__Stated goal__. Copy the lines of the material word for word, starting at the line containing "Open the CMake tool window icon" and ending at the line containing "Action: 14,278".

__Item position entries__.

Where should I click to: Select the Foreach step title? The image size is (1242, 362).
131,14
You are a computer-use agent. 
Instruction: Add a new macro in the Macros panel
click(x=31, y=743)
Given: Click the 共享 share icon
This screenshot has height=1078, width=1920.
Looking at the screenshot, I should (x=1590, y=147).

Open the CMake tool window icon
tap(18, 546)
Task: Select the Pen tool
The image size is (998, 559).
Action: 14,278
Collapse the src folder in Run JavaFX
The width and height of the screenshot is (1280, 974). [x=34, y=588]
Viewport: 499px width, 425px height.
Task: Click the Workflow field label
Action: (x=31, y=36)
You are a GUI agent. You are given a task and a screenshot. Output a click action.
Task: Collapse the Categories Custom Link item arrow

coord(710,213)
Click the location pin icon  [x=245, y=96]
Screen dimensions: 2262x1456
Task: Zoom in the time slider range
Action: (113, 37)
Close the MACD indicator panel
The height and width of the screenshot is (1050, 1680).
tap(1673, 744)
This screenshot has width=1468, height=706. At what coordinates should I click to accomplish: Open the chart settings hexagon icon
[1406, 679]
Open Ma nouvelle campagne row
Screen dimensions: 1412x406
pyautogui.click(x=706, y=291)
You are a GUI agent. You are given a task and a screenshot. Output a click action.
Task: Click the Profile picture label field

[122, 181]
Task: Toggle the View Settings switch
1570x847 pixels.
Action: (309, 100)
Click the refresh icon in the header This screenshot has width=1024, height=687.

__Solution to this exercise__.
Open the CMake tool window icon
tap(18, 546)
Task: Select the Pen tool
The image size is (998, 559).
Action: 14,278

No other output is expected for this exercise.